Stored items
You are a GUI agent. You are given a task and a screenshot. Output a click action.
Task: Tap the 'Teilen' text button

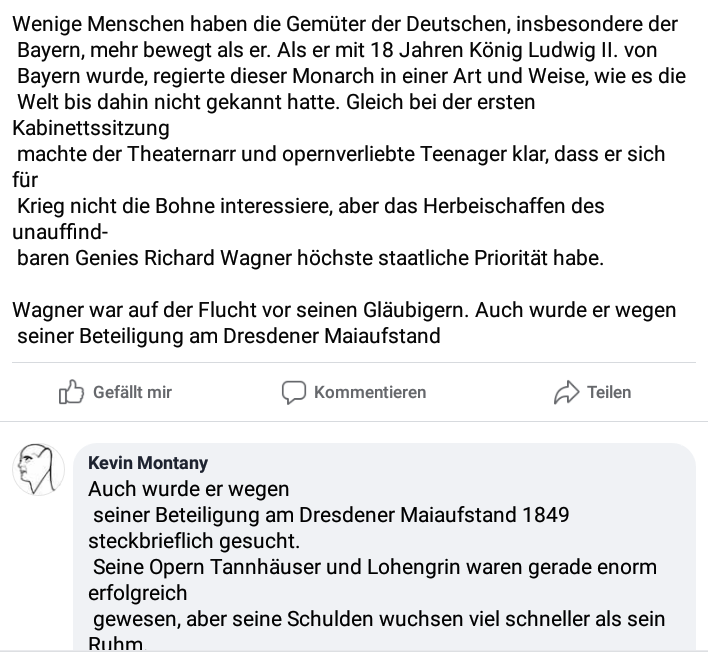tap(609, 392)
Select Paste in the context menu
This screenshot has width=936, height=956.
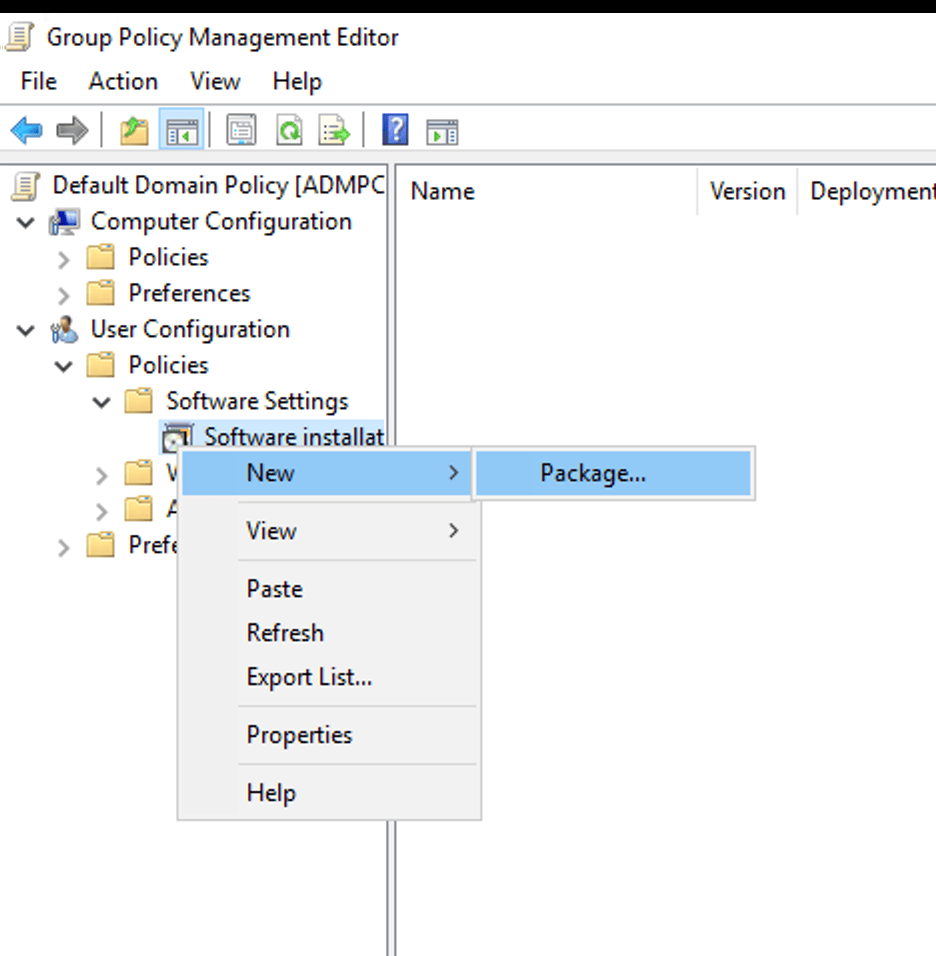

*EXERCISE REQUIREMENTS*
Write the records above out again word for word, skipping each picture.

*TASK OUTPUT*
You are a GUI agent. You are given a task and a screenshot. Output a click action.
Task: Tap the 'Teilen' text button

tap(609, 392)
Select Paste in the context menu
This screenshot has width=936, height=956.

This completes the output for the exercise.